::: Data provided :::

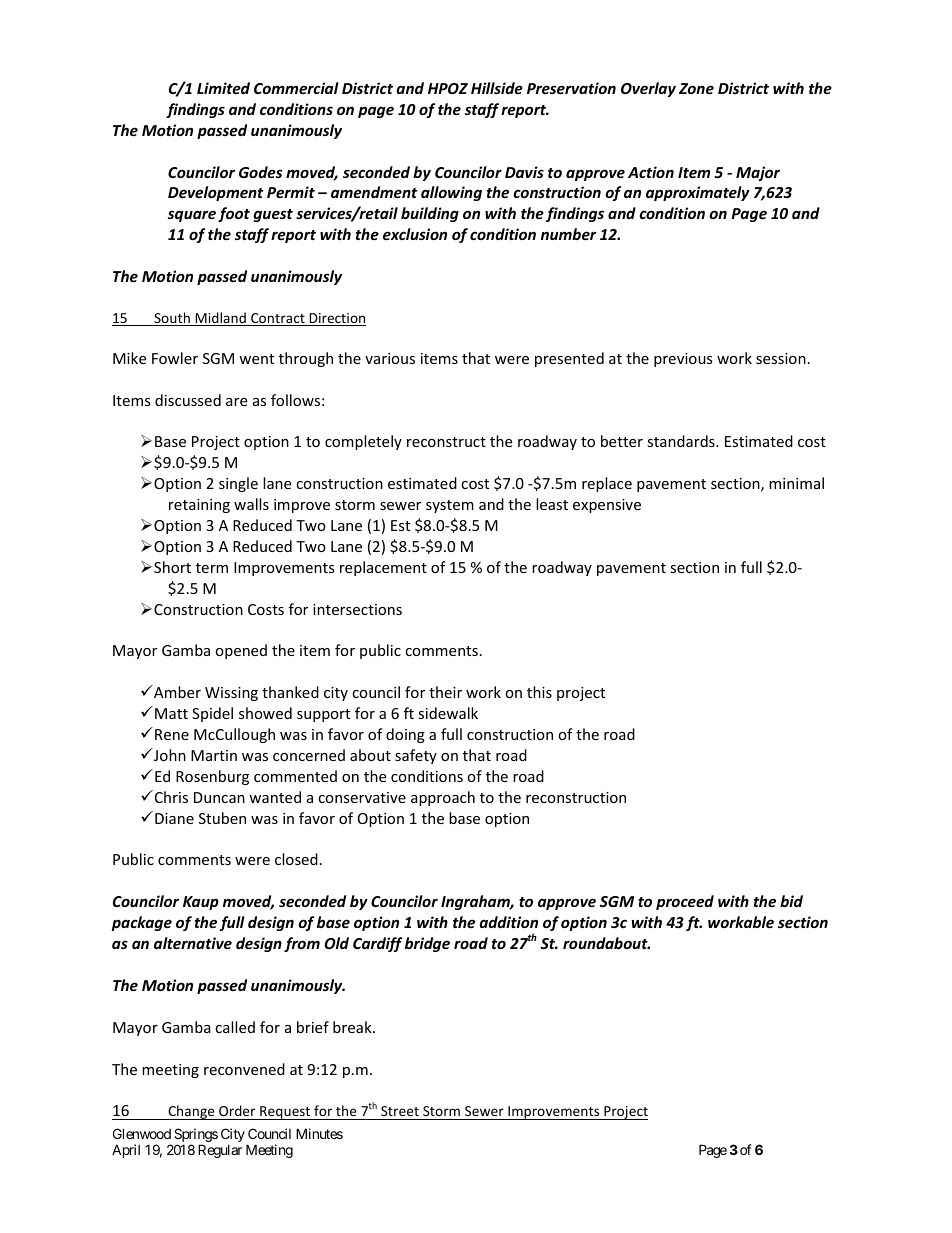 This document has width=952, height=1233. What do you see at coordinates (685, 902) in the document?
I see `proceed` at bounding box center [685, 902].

:::
::: Data provided :::

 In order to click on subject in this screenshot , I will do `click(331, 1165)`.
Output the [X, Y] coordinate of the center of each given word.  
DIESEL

:::

Count the lines of the records that contain the word "center", and give only that number.

2